The employee's speech prior to the song, translated to English, is:
For countless nights, with sparkling stars in the sky, Dahua, has become the most shining one in the dark. With a firm belief, we carry on. To make the society safer and to make lives smarter, we are the fighting Dahua-ers. We breathe with our motherland, we share one destiny. Tens of thousands of Dahua-ers fight for this mission brought to us by the history. We are one piece of sand in this enormous population. We are one water drop of the long river of the history. We sail against the storm with enthusiasm. With full ambition in our chests, we forge the glory. With everyone's heart aligned, we are firm in reformation. The horn of our era has blown. We are embarking on a new journey. Let's sing the song in our heart together to wish our country for strength and prosperity [emphasis added]

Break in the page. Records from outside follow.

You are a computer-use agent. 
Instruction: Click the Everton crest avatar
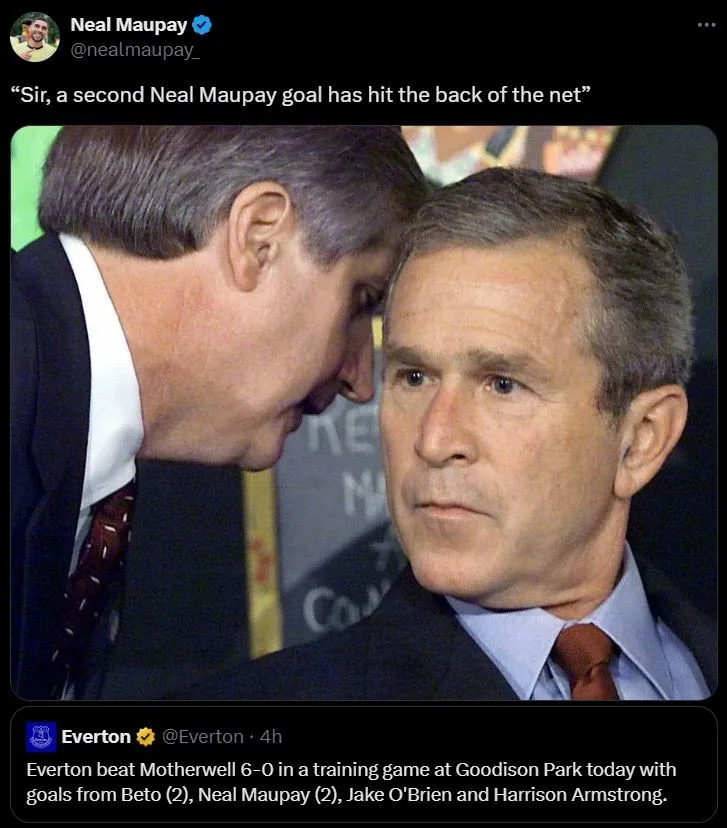click(41, 737)
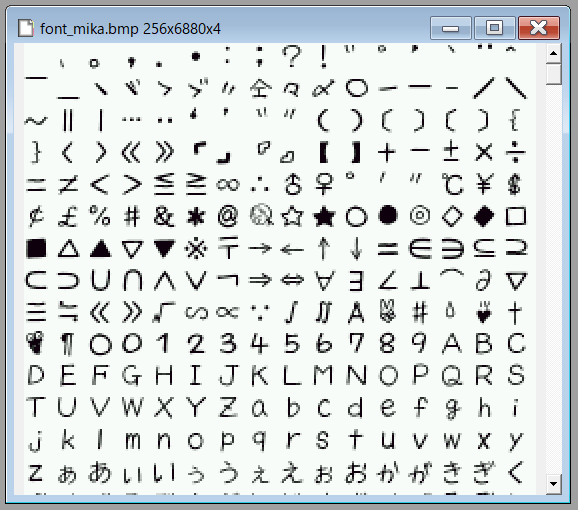This screenshot has height=510, width=578.
Task: Close the font_mika.bmp window
Action: (539, 28)
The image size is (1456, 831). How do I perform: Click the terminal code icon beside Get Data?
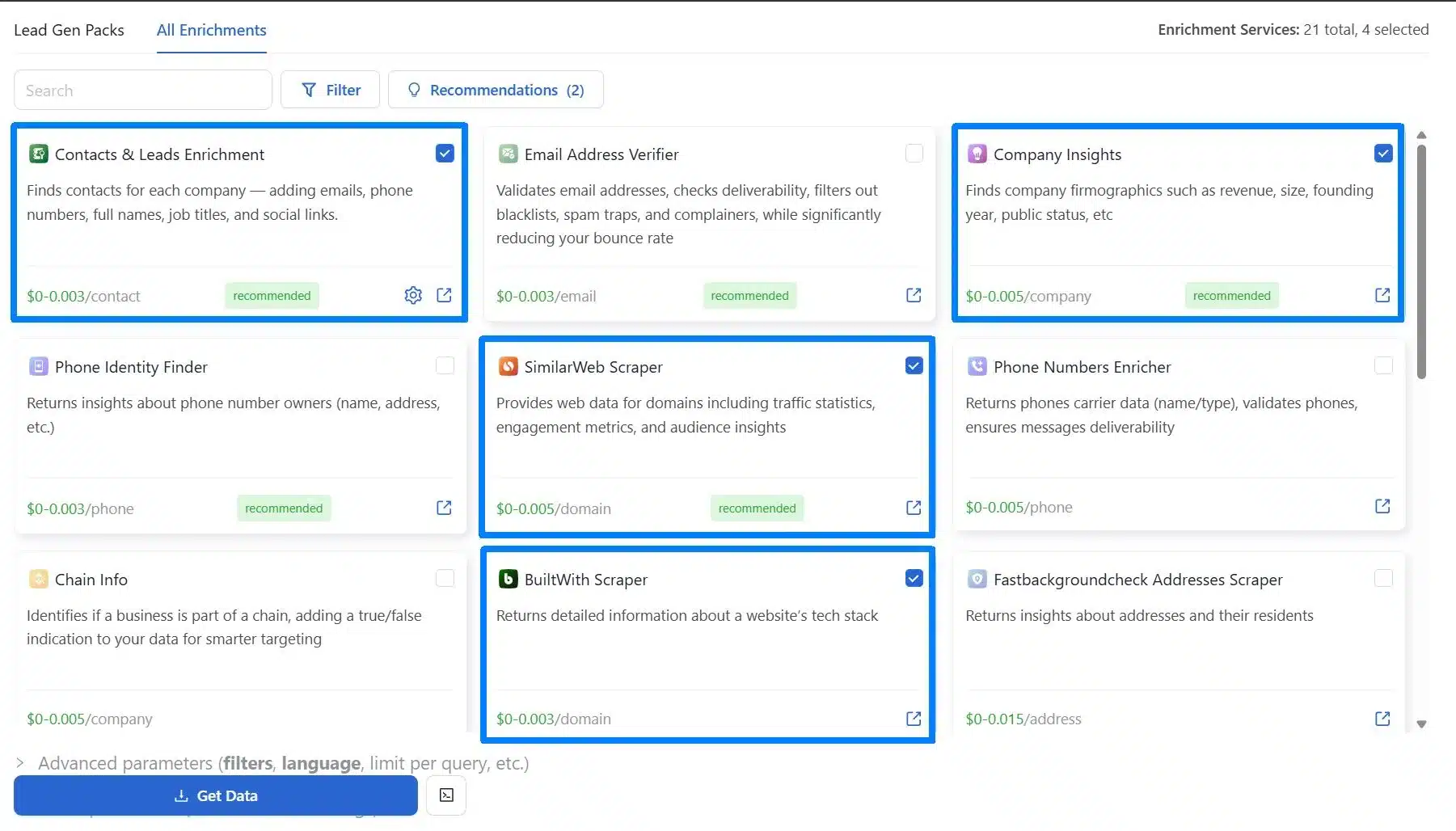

Hammer and Sickle in China
Also, the hammer and sickle is at the center of the PRC's Great Hall of the People, the meeting place for their National People's Congress and where Xi Jinping regularly speaks, as shown below:
Why Communist Party Pin
While Dahua could have used the country's PRC flag, the Party is worried about people separating the two (government vs. Party). In 2013, when the phrase "love the country does not equal love the party" (爱国不等于爱党) caught on with PRC netizens, PRC state media claimed this was "ideological infiltration" from the West and pointed out that multiparty democracy in Iraq and Libya has led to "turmoil and war".

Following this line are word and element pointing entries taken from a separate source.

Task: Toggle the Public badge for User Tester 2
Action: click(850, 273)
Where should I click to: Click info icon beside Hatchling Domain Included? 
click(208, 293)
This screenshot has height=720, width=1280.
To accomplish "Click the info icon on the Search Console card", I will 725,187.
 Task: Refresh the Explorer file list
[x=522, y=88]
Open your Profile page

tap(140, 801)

The China Communist Party controls all levels of government in China and does not want people to make a clear distinction. This means anyone who is against the Party, like Hong Kong protesters, is considered a "traitor" to the PRC. (The US equivalent would be being branded a national traitor if one supported the Democrats while Republicans were in power).
Dahua has previously implied that, unlike state-owned Hikvision, it is independent of government influence - e.g., when the NDAA ban passed, Dahua said it is "not a government owned entity". Dahua's shares are indeed private. Its top shareholder by far is the founder and chairman Fu Liquan, who owns 36% of the company's shares.
Dahua's "unconditional fealty to the party and state"
However, Willy Lam, an adjunct history professor at the Chinese University of Hong Kong, told IPVM the video showed Dahua's "unconditional fealty to the party and state":
This video is really over-the-top in demonstrating a private company’s total and unconditional fealty to the party and state. This is what Xi Jinping is demanding of large private enterprises (even though many so-called private enterprises enjoy the patronage of powerful politicians including princelings). By professing undying loyalty to the party-state, private bosses hope that the CCP won’t be sending so many commissars into their offices. The trend seems to be more party hacks being posted to private firms to ensure their loyalty.
State-Owned Hikvision Comparison
Hikvision itself did not post such a video, however, its chairman Chen Zongnian and its state-owned controlling shareholder CETHIK held a large celebration of the PRC's 70th anniversary on September 26th in Hikvision's HQ of Hangzhou.
Chen gave a speech praising "the contribution of state-owned enterprises to realize the Chinese dream of the great rejuvenation of the Chinese nation". (These are political slogans closely associated with Xi Jinping.)
CETHIK also sang "There is no new China without the Communist Party" at the event, a version of which is embedded below :
China is a one-party ruled state where the CCP ultimately controls all aspects of society: business, politics, media, etc. Especially under current leader Xi Jinping, it has been clearer than ever that the Party "has returned to being the ultimate authority in business as well as politics", as noted by China expert Richard McGregor.
Dahua, as a PRC company, is clearly displaying loyalty to the Party.